One of the many disillusions I’ve endured since leaving home about six years ago, (first for Uni and then for the big, scary real world) is that you have to pay for your own stuff. Like, all the time. For example, the other day our washing machine broke and it cost the best part of £40 to repair it (amazingly, all that palaver was just because the button had come off of my girlfriend’s trousers and gotten caught somewhere in the mechanism). The week after that, our food bill spiralled upwards to almost twice its previous amount with no warning from our local recession-maligned supermarket. As a matter of necessity, my much-loved electric toothbrush was forced out of my life.
So, last week, with a little more money in my pocket than usual, I ‘treated’ myself to a new toothbrush and, wouldn’t you know it? The damn thing died on me this morning. For **** sake!
What does this have to do with the Bose TV sound system? Not a lot, but I was pissed about it and I wanted to vent.
Actually, the two products do have quite a lot in common (in a good way). Like my preferred brand of toothbrush, the Bose TV speaker doesn’t come cheap, however, it is also arguably the best product of its kind and, like the toothbrush; no home should be without one.
Your average flat panel TV screen doesn’t have wonderful speakers to match its exceptional picture; you’ve probably noticed. The size and shape of those speakers are all wrong for anything but the most basic aural experience. Today’s average flatscreen TV viewer hooks an external sound system up to the TV as a matter of course.
What I’m saying, then: is if you’re going to buy speakers; buy Bose.
With a flawless, easy set up and a smart, compact design, Bose’s new TV sound system provides you with a broader, more detailed sound. You can hear every bone crunching in your favourite high-octane action fest, or experience fully the subtle nuances of heartbreak in your favourite rom coms (probably).
Using proprietary digital signal processing (look it up – I have a word limit and I wasted almost half of it talking about a toothbrush), these speakers adjust and optimise the sound at almost any volume level. In practical terms, this basically means that you won’t have to turn the sound right up to hear the dramatic whispery bits, only to be deafened, in turn, by the sonic assault of the massive explosion-y bits.
This speaker array will bring audio quality into your home that is damn close to cinema level and perfectly compliments a Blu Ray/Plasma screen setup, in fact, I’ll go one better: it completes it.

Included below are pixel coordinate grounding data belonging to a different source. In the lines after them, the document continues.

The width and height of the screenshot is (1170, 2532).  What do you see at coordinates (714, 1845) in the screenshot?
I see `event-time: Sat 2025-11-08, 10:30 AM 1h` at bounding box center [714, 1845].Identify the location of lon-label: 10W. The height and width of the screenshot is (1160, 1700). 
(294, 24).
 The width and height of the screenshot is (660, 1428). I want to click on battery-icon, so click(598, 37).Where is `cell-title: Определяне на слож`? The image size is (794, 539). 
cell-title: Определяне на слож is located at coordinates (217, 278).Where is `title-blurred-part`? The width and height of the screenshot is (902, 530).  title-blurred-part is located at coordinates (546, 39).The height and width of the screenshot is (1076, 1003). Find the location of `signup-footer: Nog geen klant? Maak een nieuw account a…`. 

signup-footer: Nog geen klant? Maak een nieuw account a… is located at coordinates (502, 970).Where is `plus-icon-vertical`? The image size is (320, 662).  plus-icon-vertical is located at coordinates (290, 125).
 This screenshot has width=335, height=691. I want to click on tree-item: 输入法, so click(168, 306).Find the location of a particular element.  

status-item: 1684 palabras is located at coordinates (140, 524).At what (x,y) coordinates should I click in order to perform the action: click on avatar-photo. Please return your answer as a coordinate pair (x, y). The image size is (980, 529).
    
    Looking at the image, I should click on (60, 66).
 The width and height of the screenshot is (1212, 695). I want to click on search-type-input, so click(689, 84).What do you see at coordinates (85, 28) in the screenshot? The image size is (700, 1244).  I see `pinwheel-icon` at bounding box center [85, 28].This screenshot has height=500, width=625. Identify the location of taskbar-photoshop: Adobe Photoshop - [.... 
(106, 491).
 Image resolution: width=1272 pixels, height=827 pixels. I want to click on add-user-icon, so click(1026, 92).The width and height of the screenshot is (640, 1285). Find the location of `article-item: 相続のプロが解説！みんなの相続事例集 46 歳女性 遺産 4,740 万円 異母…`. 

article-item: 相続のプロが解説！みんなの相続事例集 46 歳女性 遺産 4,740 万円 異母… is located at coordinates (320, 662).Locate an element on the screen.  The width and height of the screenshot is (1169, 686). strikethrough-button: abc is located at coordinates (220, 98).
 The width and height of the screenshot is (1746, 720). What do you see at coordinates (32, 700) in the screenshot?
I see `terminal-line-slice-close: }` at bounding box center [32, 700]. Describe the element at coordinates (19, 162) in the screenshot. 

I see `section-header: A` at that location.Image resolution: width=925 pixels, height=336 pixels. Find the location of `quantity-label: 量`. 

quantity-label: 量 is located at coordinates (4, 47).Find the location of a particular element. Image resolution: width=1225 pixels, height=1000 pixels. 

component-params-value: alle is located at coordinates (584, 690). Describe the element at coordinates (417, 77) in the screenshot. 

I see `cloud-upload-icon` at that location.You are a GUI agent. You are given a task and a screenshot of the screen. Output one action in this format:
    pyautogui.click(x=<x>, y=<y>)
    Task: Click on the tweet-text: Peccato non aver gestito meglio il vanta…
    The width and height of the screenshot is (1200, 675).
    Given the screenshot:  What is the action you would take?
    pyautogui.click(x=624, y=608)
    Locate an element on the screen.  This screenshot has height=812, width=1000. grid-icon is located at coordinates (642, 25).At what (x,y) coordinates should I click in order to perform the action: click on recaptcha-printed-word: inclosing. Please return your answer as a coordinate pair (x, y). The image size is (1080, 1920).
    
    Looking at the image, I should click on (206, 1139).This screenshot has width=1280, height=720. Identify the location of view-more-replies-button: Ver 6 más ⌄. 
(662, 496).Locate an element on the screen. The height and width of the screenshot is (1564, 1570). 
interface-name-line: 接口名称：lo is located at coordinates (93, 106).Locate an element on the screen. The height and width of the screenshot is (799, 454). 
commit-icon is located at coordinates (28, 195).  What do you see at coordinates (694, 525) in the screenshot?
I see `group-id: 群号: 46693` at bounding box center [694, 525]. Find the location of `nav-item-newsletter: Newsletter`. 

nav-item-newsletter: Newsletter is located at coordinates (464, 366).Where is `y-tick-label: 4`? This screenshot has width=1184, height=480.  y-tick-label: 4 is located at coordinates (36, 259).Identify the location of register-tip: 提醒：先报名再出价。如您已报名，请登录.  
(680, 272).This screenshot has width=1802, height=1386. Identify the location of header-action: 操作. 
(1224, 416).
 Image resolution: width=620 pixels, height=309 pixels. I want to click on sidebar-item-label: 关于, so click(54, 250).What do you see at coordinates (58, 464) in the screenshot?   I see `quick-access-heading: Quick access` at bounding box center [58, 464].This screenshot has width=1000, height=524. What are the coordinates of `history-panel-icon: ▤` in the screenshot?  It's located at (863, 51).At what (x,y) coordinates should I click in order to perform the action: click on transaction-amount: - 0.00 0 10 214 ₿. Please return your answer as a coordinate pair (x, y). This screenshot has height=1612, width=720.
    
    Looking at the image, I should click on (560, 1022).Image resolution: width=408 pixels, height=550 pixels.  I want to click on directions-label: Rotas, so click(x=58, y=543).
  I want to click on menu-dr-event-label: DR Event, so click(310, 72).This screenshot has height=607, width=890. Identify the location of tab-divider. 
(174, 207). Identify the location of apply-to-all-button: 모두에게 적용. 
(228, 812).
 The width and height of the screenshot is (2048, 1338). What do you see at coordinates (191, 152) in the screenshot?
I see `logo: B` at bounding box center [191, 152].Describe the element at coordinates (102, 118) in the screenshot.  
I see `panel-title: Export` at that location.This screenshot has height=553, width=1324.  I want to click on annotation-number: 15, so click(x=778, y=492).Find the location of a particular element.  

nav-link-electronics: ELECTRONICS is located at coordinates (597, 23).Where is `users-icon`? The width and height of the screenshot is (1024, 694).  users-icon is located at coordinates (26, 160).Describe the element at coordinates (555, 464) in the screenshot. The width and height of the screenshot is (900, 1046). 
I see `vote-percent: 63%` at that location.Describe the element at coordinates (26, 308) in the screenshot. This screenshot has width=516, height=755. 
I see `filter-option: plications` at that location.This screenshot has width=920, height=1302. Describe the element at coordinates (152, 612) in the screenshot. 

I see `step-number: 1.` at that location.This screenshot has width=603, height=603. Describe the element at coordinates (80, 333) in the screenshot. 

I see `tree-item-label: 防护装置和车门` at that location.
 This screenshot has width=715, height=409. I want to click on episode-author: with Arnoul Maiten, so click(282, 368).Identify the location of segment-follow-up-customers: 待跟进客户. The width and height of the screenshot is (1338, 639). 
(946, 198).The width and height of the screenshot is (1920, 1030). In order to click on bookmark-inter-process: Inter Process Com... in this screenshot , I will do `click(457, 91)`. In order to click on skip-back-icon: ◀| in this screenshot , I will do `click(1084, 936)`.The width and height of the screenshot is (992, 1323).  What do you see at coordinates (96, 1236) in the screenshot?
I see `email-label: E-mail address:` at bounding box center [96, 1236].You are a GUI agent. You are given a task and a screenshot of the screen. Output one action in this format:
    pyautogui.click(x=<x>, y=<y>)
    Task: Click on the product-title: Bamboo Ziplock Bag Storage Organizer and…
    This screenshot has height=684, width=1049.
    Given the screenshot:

On the downside, this system is not the cheapest. However, sometimes it’s worth shelling out a little (OK, a lot) extra in order to get the nicest product on the rack. When I consider how much time the average family spends watching TV, it makes sense that they’d want to invest in a superior product. Anyway, the point is this; whether its oral or aural technology you’re after, it pays to buy the best.